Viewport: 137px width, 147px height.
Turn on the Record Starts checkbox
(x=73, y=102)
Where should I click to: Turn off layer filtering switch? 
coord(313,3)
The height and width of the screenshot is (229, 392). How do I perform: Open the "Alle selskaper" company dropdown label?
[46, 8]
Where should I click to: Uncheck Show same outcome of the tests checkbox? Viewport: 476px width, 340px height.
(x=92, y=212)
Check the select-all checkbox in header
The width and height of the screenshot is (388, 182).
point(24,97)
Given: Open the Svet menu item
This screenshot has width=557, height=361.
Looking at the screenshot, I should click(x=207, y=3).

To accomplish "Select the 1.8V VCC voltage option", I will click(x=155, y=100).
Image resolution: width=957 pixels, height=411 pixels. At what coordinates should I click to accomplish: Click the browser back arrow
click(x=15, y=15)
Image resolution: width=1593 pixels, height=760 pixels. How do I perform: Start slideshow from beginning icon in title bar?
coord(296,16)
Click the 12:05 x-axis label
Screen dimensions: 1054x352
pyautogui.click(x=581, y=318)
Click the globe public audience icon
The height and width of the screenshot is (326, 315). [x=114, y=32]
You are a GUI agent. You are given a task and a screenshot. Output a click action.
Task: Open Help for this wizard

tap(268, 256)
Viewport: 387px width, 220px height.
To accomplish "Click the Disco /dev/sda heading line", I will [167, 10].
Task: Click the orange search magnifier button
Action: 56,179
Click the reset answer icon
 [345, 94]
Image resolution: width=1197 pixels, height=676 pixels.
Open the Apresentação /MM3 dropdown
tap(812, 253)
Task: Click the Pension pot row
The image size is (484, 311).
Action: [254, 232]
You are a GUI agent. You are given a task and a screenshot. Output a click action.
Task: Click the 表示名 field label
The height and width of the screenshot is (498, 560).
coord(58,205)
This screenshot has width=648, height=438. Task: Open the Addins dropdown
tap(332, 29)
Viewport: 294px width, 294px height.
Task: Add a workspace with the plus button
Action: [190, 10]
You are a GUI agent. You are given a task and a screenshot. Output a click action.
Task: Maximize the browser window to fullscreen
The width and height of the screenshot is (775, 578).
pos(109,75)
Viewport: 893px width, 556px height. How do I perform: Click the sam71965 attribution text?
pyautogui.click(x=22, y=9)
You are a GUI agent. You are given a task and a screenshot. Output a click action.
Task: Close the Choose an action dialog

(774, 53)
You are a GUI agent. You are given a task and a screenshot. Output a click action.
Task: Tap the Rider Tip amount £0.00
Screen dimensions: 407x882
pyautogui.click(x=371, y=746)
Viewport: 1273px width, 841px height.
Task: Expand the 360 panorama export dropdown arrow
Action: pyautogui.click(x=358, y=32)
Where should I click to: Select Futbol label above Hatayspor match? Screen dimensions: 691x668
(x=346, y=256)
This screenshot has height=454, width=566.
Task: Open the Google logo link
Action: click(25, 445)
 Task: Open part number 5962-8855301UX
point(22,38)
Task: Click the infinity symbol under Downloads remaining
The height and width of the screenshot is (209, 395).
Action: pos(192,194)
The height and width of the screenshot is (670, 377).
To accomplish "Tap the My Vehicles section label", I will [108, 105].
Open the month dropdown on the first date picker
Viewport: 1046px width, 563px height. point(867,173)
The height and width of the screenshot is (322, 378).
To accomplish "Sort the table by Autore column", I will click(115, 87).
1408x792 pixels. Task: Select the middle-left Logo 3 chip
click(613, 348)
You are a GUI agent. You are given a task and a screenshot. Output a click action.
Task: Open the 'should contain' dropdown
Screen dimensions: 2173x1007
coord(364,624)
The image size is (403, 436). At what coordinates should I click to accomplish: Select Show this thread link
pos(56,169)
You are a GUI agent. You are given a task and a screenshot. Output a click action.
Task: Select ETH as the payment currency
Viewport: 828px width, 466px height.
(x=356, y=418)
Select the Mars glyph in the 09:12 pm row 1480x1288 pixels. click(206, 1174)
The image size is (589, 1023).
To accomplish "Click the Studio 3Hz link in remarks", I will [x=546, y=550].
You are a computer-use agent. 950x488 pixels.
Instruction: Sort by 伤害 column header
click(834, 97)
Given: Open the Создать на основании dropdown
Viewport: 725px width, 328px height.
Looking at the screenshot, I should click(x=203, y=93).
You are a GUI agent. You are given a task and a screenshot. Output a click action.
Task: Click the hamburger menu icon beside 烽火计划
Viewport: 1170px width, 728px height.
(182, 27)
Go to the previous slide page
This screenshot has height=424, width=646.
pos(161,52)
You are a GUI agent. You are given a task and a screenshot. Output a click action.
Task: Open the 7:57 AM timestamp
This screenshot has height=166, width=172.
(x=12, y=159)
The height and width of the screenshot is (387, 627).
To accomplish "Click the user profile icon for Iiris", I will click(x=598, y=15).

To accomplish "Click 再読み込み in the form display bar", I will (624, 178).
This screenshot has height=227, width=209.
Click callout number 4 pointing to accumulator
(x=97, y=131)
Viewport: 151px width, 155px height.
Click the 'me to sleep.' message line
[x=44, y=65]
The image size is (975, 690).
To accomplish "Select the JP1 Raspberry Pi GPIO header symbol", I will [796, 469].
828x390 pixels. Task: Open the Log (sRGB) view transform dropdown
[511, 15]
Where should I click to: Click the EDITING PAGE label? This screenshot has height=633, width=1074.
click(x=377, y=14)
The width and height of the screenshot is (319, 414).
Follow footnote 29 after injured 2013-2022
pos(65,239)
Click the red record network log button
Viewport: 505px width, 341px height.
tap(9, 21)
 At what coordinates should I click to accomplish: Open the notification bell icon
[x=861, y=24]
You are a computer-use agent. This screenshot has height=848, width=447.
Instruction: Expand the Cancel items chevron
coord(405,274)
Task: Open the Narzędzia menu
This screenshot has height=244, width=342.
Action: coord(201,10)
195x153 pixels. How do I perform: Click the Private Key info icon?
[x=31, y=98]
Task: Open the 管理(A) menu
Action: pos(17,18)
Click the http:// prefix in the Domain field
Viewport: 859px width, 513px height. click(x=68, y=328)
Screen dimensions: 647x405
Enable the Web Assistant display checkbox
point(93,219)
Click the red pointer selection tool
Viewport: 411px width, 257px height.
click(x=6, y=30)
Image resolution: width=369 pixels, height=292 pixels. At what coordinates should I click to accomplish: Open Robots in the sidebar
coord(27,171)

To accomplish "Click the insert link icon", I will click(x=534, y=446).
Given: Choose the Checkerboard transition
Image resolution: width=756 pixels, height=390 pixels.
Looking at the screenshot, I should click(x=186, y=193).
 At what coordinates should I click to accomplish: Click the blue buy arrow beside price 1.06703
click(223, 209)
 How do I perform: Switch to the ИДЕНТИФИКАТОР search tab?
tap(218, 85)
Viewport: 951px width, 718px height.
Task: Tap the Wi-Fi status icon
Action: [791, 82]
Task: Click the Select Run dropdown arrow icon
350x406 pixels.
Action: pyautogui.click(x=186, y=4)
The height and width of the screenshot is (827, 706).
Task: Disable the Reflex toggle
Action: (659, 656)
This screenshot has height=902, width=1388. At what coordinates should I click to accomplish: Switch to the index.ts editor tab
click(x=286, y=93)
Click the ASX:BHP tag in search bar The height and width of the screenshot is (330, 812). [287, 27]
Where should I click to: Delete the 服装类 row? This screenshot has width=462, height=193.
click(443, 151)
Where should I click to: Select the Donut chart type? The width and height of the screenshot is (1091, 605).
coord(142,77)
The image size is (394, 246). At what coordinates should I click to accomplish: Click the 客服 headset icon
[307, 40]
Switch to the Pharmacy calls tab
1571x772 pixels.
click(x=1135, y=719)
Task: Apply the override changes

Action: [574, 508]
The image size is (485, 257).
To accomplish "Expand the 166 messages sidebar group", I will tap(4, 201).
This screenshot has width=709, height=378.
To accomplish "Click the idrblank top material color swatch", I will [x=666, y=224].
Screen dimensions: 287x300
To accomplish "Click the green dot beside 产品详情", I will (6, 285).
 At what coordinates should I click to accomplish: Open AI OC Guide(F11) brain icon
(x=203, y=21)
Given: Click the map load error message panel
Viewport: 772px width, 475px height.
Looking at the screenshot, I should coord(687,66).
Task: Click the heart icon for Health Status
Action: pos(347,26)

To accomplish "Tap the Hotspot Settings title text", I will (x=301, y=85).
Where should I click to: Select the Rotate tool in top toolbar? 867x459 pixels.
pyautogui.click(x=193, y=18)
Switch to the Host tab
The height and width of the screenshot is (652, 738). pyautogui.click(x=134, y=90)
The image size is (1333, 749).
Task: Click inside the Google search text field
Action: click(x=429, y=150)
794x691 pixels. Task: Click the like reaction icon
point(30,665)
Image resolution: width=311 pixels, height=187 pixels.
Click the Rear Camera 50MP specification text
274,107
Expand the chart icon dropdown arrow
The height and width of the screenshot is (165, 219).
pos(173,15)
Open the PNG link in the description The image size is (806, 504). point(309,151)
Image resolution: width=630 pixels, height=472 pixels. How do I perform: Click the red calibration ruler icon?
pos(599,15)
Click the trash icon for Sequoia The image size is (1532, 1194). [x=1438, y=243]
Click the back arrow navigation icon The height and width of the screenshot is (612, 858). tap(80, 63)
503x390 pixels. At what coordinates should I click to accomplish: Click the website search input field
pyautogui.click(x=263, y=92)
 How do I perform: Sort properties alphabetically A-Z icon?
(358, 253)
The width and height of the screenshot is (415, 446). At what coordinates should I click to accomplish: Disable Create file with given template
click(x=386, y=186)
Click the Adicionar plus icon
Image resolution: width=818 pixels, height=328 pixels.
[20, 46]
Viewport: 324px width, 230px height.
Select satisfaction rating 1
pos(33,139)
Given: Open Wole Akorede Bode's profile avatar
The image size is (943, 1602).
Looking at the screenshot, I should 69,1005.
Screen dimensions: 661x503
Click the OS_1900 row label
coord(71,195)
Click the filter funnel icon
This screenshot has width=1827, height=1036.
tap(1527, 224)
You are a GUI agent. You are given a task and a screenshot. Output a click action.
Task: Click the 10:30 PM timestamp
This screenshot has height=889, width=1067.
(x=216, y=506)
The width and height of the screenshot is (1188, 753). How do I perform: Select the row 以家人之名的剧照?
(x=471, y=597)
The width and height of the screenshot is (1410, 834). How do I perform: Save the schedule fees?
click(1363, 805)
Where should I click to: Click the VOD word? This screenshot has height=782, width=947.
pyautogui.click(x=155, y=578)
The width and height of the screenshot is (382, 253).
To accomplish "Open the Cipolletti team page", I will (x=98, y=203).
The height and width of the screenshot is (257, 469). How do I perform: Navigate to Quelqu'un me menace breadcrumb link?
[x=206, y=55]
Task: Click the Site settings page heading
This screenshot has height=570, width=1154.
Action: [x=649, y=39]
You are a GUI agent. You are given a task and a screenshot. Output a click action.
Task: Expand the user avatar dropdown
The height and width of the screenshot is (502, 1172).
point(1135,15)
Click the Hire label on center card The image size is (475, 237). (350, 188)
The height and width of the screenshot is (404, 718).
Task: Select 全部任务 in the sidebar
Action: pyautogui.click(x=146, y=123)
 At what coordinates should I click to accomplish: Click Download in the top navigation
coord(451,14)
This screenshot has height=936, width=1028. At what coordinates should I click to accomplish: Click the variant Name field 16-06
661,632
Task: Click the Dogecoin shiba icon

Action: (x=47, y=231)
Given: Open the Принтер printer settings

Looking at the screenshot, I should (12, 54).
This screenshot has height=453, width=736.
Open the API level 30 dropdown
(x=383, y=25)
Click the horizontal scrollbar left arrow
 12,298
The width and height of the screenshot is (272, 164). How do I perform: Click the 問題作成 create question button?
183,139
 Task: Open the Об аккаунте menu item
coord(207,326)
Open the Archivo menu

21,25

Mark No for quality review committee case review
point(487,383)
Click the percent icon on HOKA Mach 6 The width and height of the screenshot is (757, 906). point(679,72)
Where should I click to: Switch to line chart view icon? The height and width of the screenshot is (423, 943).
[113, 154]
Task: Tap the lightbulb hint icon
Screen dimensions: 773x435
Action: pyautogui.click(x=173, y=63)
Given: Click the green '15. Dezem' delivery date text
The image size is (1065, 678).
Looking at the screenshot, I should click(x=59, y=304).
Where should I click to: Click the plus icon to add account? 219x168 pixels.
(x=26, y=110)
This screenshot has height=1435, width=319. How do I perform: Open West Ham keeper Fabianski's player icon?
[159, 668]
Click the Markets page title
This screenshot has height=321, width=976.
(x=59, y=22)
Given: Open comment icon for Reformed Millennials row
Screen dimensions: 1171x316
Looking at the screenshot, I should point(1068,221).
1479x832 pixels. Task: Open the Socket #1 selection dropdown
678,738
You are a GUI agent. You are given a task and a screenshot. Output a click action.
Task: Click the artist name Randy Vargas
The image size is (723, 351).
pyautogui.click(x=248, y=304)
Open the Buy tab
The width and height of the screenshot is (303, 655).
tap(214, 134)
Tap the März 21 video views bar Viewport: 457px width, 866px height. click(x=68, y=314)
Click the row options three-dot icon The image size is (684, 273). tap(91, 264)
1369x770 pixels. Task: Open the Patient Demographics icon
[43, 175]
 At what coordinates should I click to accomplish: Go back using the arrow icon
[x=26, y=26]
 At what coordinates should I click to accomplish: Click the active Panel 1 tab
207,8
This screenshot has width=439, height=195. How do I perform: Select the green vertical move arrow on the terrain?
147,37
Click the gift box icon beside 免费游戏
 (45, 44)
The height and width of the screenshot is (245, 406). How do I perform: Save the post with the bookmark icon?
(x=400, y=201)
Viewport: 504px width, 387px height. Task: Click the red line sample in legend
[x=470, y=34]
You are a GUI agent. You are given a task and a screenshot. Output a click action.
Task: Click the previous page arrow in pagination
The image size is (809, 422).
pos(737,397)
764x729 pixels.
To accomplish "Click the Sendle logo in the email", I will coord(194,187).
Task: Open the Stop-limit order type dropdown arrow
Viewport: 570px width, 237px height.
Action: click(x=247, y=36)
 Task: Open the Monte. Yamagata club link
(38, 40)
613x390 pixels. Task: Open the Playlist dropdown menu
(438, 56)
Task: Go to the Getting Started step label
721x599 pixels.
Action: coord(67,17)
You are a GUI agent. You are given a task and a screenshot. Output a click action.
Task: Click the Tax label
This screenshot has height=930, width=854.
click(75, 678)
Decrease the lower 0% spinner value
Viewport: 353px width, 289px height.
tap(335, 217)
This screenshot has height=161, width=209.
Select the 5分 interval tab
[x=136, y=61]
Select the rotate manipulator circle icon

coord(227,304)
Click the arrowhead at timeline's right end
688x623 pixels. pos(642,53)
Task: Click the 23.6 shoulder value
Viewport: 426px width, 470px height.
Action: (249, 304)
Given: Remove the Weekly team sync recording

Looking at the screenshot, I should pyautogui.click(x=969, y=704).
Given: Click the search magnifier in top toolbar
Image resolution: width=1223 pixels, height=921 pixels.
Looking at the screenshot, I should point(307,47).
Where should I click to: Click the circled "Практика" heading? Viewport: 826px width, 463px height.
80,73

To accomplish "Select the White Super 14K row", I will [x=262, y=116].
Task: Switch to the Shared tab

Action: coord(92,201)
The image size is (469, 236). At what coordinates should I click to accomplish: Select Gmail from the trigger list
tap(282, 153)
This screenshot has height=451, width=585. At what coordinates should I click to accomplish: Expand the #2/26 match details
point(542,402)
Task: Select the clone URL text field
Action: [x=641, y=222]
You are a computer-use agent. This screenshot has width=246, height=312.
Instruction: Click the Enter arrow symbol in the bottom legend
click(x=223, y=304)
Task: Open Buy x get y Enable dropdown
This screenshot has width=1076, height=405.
━━━━━━━━
◆ What is being asked ◆
From the line that has "This screenshot has width=439, height=195." through the line that has "Given: Click the search", copy every line exactly as it appears above, and leave out all others.

◆ Written reply ◆
This screenshot has width=439, height=195. How do I perform: Select the green vertical move arrow on the terrain?
147,37
Click the gift box icon beside 免费游戏
 (45, 44)
The height and width of the screenshot is (245, 406). How do I perform: Save the post with the bookmark icon?
(x=400, y=201)
Viewport: 504px width, 387px height. Task: Click the red line sample in legend
[x=470, y=34]
You are a GUI agent. You are given a task and a screenshot. Output a click action.
Task: Click the previous page arrow in pagination
The image size is (809, 422).
pos(737,397)
764x729 pixels.
To accomplish "Click the Sendle logo in the email", I will coord(194,187).
Task: Open the Stop-limit order type dropdown arrow
Viewport: 570px width, 237px height.
Action: click(x=247, y=36)
 Task: Open the Monte. Yamagata club link
(38, 40)
613x390 pixels. Task: Open the Playlist dropdown menu
(438, 56)
Task: Go to the Getting Started step label
721x599 pixels.
Action: coord(67,17)
You are a GUI agent. You are given a task and a screenshot. Output a click action.
Task: Click the Tax label
This screenshot has height=930, width=854.
click(75, 678)
Decrease the lower 0% spinner value
Viewport: 353px width, 289px height.
tap(335, 217)
This screenshot has height=161, width=209.
Select the 5分 interval tab
[x=136, y=61]
Select the rotate manipulator circle icon

coord(227,304)
Click the arrowhead at timeline's right end
688x623 pixels. pos(642,53)
Task: Click the 23.6 shoulder value
Viewport: 426px width, 470px height.
Action: (249, 304)
Given: Remove the Weekly team sync recording

Looking at the screenshot, I should pyautogui.click(x=969, y=704).
Given: Click the search magnifier in top toolbar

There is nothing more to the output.